Polska reprezentacja po raz pierwszy weźmie udział w Pucharze Świata Drużyn Mieszanych w chińskim Chengdu (1-8 grudnia). – Otrzymaliśmy z Międzynarodowej Federacji Tenisa Stołowego informację o występie reprezentacji Polski – z listy rezerwowej – w ITTF Mixed Team World Cup 2024. Nasz start został już potwierdzony przez Polski Związek Tenisa Stołowego – informował Stefan Dryszel, były dyrektor sportowy PZTS.

Aż czworo z sześciorga naszych reprezentantów na zawody w Chengdu to jeszcze juniorzy. Trenerzy kadry narodowej Tomasz Redzimski (męska) i Marcin Kusiński (kobieca) zdecydowali, że w Chinach wystąpią: 17-latkowie Natalia Bogdanowicz i Marcel Błaszczyk, 18-letni Miłosz Redzimski, 19-letni Mateusz Zalewski, 23-letnia Katarzyna Węgrzyn i 27-letnia Natalia Bajor. Wszyscy wymienieni zawodnicy (w składzie był też Rafał Formela) świetnie spisali się w MŚ U-19 w Helsinborgu, gdzie zdobyli srebro drużynowo.

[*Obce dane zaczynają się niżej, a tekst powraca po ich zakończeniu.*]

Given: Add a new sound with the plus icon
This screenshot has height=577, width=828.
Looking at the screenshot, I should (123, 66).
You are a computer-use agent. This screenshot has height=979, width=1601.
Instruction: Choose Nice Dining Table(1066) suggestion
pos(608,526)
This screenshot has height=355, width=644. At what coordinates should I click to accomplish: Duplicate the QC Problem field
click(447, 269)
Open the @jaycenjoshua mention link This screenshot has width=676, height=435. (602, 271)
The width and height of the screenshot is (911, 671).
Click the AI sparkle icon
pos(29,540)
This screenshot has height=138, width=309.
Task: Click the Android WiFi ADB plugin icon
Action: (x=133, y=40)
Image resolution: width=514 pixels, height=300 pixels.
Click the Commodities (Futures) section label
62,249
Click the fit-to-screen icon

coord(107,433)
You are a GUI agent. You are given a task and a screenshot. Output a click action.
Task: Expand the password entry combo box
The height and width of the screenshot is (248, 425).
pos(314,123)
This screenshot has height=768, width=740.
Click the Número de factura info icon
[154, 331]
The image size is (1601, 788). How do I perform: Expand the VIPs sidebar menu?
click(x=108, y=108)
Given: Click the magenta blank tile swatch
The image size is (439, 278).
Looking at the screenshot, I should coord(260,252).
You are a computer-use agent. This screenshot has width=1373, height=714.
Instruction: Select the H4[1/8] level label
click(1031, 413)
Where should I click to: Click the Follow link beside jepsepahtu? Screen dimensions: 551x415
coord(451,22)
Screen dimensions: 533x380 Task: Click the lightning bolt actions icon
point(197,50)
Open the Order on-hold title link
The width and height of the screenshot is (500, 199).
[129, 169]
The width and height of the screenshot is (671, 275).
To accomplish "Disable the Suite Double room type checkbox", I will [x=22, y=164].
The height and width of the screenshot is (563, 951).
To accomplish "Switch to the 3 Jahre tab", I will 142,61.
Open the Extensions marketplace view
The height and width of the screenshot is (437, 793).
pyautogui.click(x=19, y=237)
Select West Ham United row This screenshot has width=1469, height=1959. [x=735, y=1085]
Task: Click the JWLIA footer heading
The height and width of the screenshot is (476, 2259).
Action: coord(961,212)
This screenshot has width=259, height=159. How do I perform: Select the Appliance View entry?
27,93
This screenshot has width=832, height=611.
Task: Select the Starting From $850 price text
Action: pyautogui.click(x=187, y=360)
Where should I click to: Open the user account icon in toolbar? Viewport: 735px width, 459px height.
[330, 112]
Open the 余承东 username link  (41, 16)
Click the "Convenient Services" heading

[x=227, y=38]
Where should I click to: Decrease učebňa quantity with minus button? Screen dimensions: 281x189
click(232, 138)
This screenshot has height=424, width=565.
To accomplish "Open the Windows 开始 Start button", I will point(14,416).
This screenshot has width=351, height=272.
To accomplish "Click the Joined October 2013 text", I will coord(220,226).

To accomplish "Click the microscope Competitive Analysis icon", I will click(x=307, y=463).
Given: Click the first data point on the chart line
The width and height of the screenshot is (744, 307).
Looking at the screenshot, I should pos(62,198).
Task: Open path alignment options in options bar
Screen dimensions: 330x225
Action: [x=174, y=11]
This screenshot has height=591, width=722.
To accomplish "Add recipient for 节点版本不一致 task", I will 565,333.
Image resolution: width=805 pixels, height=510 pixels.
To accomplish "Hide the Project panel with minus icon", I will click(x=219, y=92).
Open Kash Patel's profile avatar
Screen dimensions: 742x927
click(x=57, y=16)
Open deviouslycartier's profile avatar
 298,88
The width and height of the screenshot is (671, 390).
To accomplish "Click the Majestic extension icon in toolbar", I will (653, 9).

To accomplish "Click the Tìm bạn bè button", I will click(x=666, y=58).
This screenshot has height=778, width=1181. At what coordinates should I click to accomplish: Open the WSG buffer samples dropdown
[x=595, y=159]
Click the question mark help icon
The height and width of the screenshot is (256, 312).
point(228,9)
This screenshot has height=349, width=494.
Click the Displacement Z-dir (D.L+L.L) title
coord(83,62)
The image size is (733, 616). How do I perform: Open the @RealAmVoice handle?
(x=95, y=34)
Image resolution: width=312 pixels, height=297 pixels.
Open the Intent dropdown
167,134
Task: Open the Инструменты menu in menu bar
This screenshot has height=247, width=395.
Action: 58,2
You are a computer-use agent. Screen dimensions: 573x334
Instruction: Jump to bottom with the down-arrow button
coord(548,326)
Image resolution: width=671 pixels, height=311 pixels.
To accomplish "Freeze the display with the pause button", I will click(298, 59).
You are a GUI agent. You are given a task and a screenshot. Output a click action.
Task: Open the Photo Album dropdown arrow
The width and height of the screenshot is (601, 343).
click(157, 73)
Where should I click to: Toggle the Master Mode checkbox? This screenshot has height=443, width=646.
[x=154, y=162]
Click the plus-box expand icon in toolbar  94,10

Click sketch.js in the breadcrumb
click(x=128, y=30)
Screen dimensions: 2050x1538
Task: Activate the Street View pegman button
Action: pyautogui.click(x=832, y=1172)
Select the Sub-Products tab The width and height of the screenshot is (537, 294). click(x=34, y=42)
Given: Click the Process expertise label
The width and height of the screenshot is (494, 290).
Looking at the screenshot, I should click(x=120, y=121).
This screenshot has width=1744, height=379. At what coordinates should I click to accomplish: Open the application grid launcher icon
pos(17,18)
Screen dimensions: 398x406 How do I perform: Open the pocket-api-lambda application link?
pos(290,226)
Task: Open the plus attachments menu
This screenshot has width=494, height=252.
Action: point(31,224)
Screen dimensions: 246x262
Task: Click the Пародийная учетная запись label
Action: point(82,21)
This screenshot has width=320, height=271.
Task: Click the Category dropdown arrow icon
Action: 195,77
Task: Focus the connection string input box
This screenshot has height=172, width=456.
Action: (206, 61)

W ubiegłorocznej, pierwszej edycji Pucharu Świata Drużyn Mieszanych, też w Chengdu, zwyciężyli Chińczycy (wygrali wszystkie 10 meczów), którzy wyprzedzili Japonię, Koreę Południową i Szwecję. W tym roku wycofały się reprezentacje Brazylii i Nigerii, a ich miejsce zajęły Kanada i Polska. Biało-czerwoni znaleźli się w doborowym towarzystwie  pięciu europejskich ekip, razem z Francją, Szwecją, Niemcami i Rumunią.

Mecze rozgrywane będą do ośmiu punktów i będą się składać z singli, debli i mikstów. Poszczególne pojedynki zakończą się wynikami 2:0 lub 2:1, czyli cztery takie zwycięstwa wystarczą (ale może być ich więcej) do wygrania danego spotkania turniejowego. Podopieczni trenerów Redzimskiego i Kusińskiego rozegrają trzy mecze w grupie. Tylko zespoły z pozycji 1-2 zakwalifikują się do rundy finałowej. Łącznie do podziału jest 800 tysięcy dolarów. Triumfatorzy PŚ otrzymają 200 tysięcy , a pokonani w finale 120 tysięcy.